Jeudi 31 décembre 2015 – Changement d’année

Le parquet de Düsseldorf informe par communiqué de presse sur l’état actuel de l’enquête :

“ La procédure judiciaire demeure une procédure d’enquête sur homicide.
Les autorités françaises ont maintenant transmis leurs résultats d’enquête sur commission rogatoire du parquet de Düsseldorf et envoyé un support de données contenant en langue française de nombreux dossiers scannés.
L’analyse de cette vaste documentation dont la traduction est en cours devrait durer plusieurs mois.
Aucun communiqué supplémentaire n’est prévu avant l’évaluation intégrale des éléments de preuve qui nous ont été transmis.
Christoph Kumpa
Premier Procureur ”

La situation en cette fin d’année est désastreuse. Jens fait partie d’une procédure d’enquête sur homicide.
Lorsque, dans le passé, j’étais informée de la mort d’un enfant, j’en avais la chair de poule et j’étais persuadée qu’il s’agissait de ce qu’il pouvait arriver de pire à quelqu’un. Je n’aurais jamais imaginé devoir endosser ce rôle un jour. Je me souviens comme je me suis réjouie le 31 décembre dernier parce que c’était la fin de l’année 2014 qui avait été détestable. J’avais subi une fracture plurifragmentaire lourde au poignet, suivie d’une opération. Mon mari avait failli mourir d’une maladie apparue brutalement. Les médecins étaient heureusement parvenus à le sauver. Lorsque j’imagine qu’aujourd’hui je pourrais me retrouver sans lui après tout ce qui s’est passé… Non, je n’ose pas y songer, je ne veux même pas le savoir.
J’étais absolument convaincue que l’année 2015 allait mettre fin à cette chaîne d’événements malheureux. Je voulais me reposer et apprécier la vie avec mon mari.
Nous attendions donc la nouvelle année, peu avant minuit, sur une plage de la mer Baltique. La mer se déchaînait devant nous. Nous trinquions un verre de crémant à la main, nous réjouissions du feu d’artifice se préparant au loin. Des boules lumineuses traversaient le ciel nocturne en sifflant. Elles donnaient l’illusion de lunes de couleur rose jouant avec l’eau. Des points rouges lumineux dansaient sur les vagues. La mer et le ciel s’enflammaient dans un rose rouge intense, comme si un artiste surréaliste avait cherché à expérimenter. Comme je souhaitais y voir un signe positif, je m’exclamai dans un cri d’ivresse : “ L’année est passée, l’année est passée ! ” L’alcool nous réchauffait et augmentait notre joie.
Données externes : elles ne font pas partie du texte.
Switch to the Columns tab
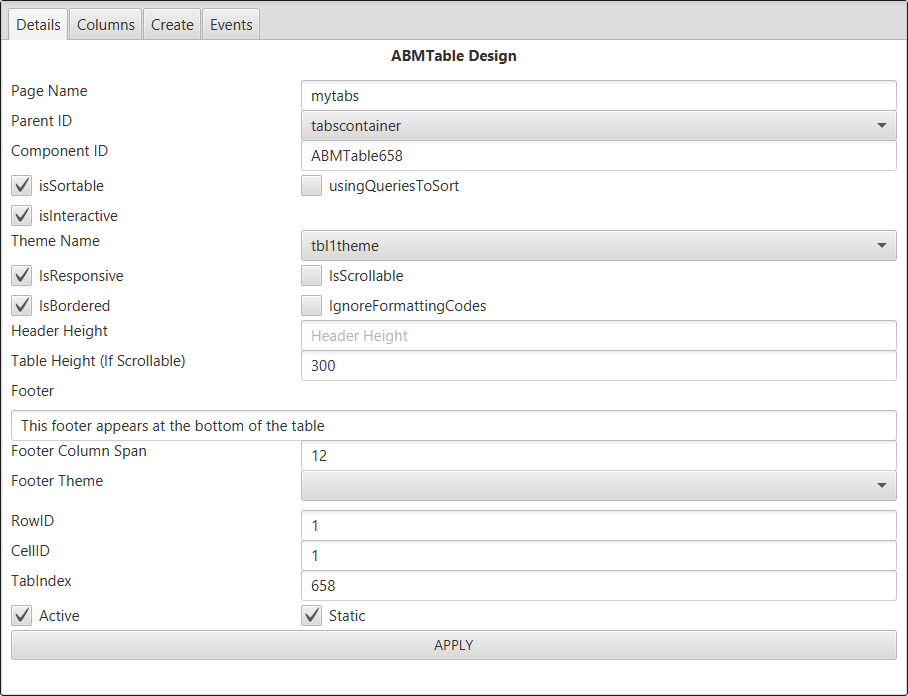The image size is (908, 696). [x=106, y=25]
En regardant aujourd’hui les photos, les couleurs me paraissent menaçantes. Le décor est empreint de sang. Il annonce l’apocalypse.
Une amie m’avait conseillé d’écrire >2014< sur un bout de papier, puis de le faire brûler, brûlant ainsi symboliquement les douze mois écoulés. Est-ce que j’aurais pu de cette façon éviter le meurtre de masse du 24 mars ? Bien sûr que non !
L’année 2015 s’est révélée l’année la plus horrible de ma vie. Elle m’a entraînée dans un cauchemar qui ne me quittera plus. Lorsque je ris, la mélancolie est toujours présente. J’ai beau m’efforcer à réprimer ce sentiment, mais il est impossible d’oublier. Jens manque.
Sa mort m’a transformée, alors que j’étais persuadée qu’à mon âge mon caractère était définitivement confirmé et inaltérable.
Je rumine de plus en plus sur l’utilité et le sens de la vie, sans trouver de réponses satisfaisantes.
La catastrophe nous a montré sur qui nous pouvions compter dans les moments difficiles. Elle nous a appris à faire le tri. Je regarde de plus près les gens qui croisent mon chemin.
Désormais, la famille et les amis ont pris une importance primordiale.
J’existe entièrement dans le présent, car le passé est douloureux. Le temps passé avec Jens est révolu. Il ne reviendra pas.
Et l’avenir ? Le crash m’a démontré à quel point celui-ci était imprévisible. Les projets et les rêves peuvent s’effondrer d’une seconde à l’autre sous l’emprise d’un événement imprédictible. Je préfère ne pas m’imaginer ce qui pourrait encore arriver. Même le plus improbable est possible, c’est notre expérience la plus amère, celle de tous les proches des victimes.
Que va nous apporter l’année nouvelle ? Cela me fait peur, puisque je ne peux pas contrôler l’avenir.
La seule chose que je sache, c’est que Jens nous manque. Et c’est douloureux.